UK suppliers urged to build relations abroad

The UK’s independent meat suppliers have been advised to target alternative, international markets to remain profitable in a world without the security of the EU. 

To establish its independence from the European Union, UK processors have been warned they can no longer be so reliant on EU markets. “We all know the majority of where our lamb goes is to other European member states,” said Phil Bicknell, market intelligence director at the Agriculture & Horticulture Development Board (AHDB) Beef & Lamb. “We export around 100,000 tonnes of lamb each year give or take; 95% of that is to other parts of the EU.” 

Speaking at the Association of Independent Meat Suppliers (AIMS) annual conference at Thorpe Park Hotel and Spa in Leeds this weekend (Saturday 28 October), Bicknell highlighted that there was a challenge in how the UK would broaden its lamb and sheepmeat exports, particularly when competition from the other side of the world is taken into account.

“We also know that Australia is trying to increase its market access to a whole list of areas,” he explained. “We’ve got areas of the world where we would ideally be looking to trade with sometime in the future.” Bicknell noted that Australia was working with China to establish a free-trade agreement, which could hinder the UK’s market. “We’re kind of playing catch-up when you look to a little bit further around the world.”

Growing populations

Moving forward, Bicknell said the UK must not lose sight of the growing population of the world. Coupled with the emerging global middle class, how can the industry target these markets?

“Where is the population growth of the future going to be?” he asked the delegation. “Where’s that emerging middle class? It’s Asia-Pacific. 2009 figures: 525 million (m) people are in that category. 2020: that’s 1.7 billion (bn). By 2030 that’s forecast to be 3.2bn. So in a summer where we’ve seen government ministers going off to different parts of the world and talking about trade deals, actually all things being equal, I would rather the ministers be talking about Asia-Pacific and what are the trade opportunities there from an agri-food perspective rather than perhaps the Australias and New Zealands and the North Americas that we’ve seen ministers heading to over the summer months and those countries we talk about being the front of the queue when it comes to the trade deal.”

Bicknell said supply and demand was expected to grow, with an increase in 10m tonnes in pigmeat over the next decade, 15m for poultry and beef will be just shy of eight million.

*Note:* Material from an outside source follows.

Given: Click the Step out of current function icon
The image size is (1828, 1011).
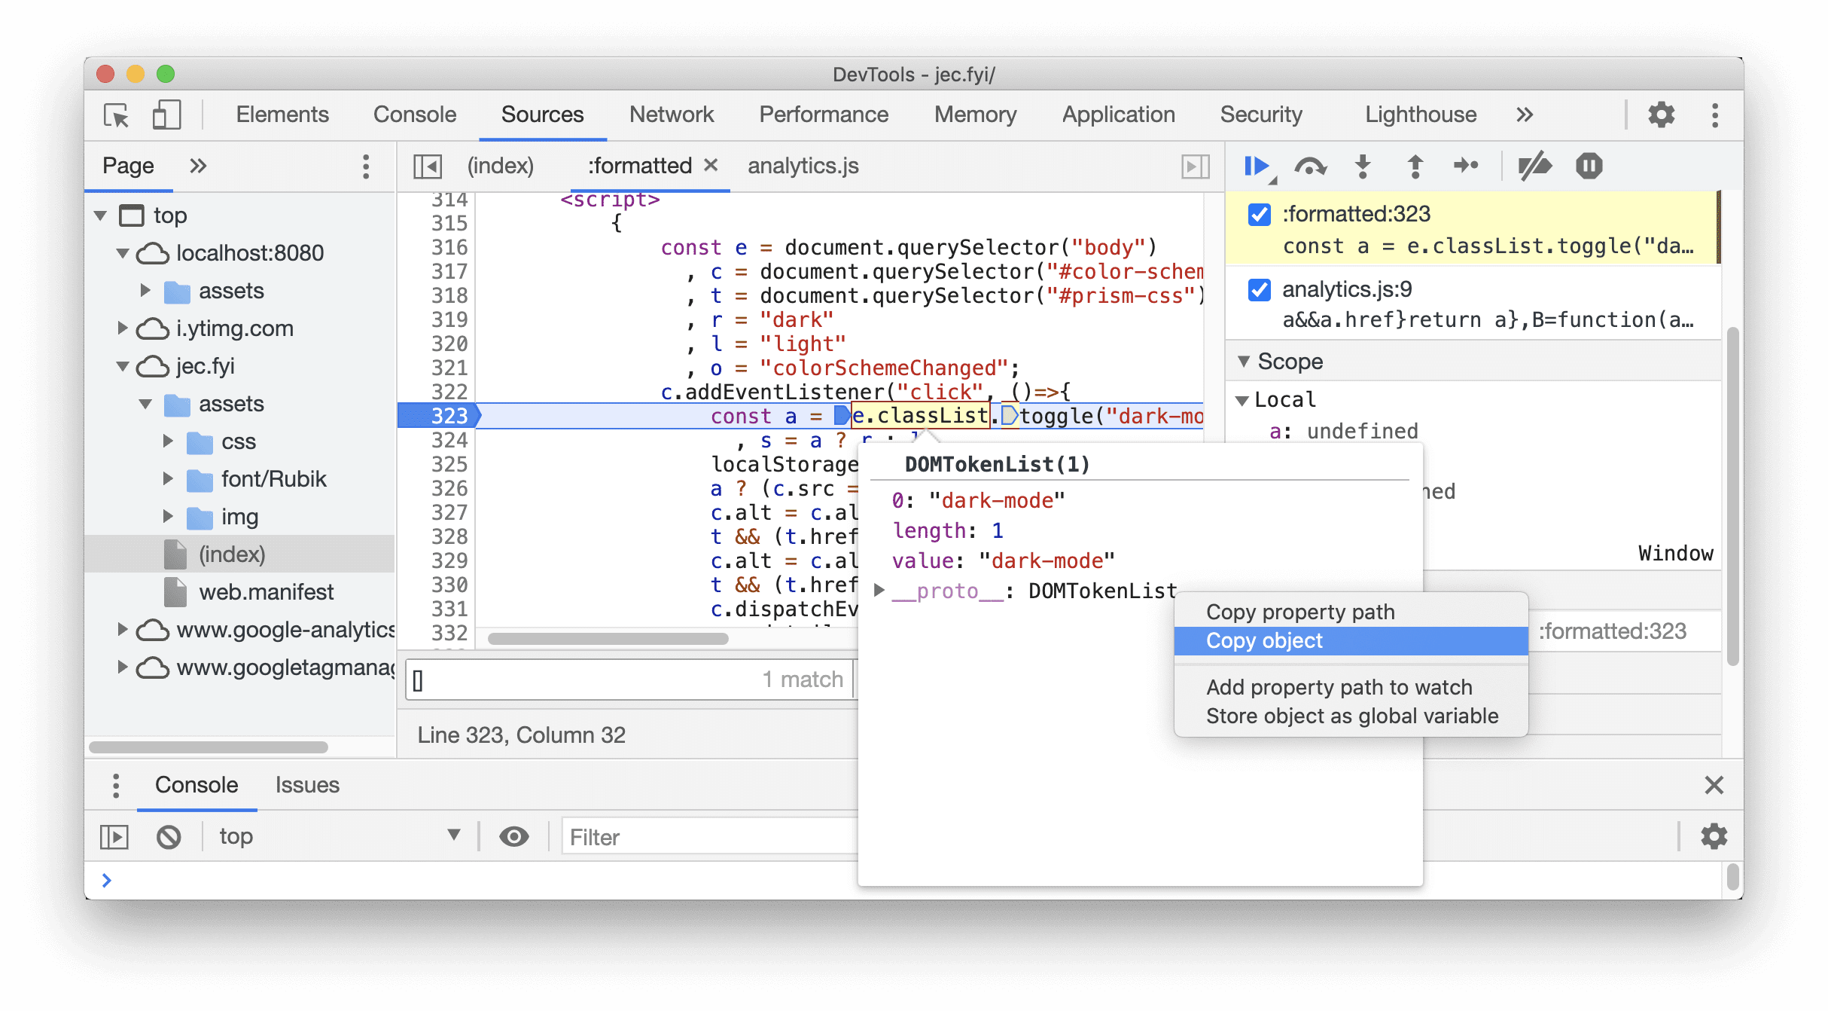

“If we’re to capitalise on any of this, there are some pretty big hurdles that we have to face in the meantime, and that’s probably another understatement. We know that getting trading arrangements in place is not the same as getting trade deals. For instance, we know that we can get UK malt and barley into China, but because we haven’t got the right trading agreements in place it means that the product hasn’t flowed. Just doing the trade deal is only part of it, it doesn’t mean it will flow.”

When it comes to meat products, there are additional issues due to the sanitary and health aspects of the animal.

Upon leaving the EU, Bicknell said that the industry must be ready from day one to not only focus on securing new markets, but to ensure the UK has continued access to existing markets.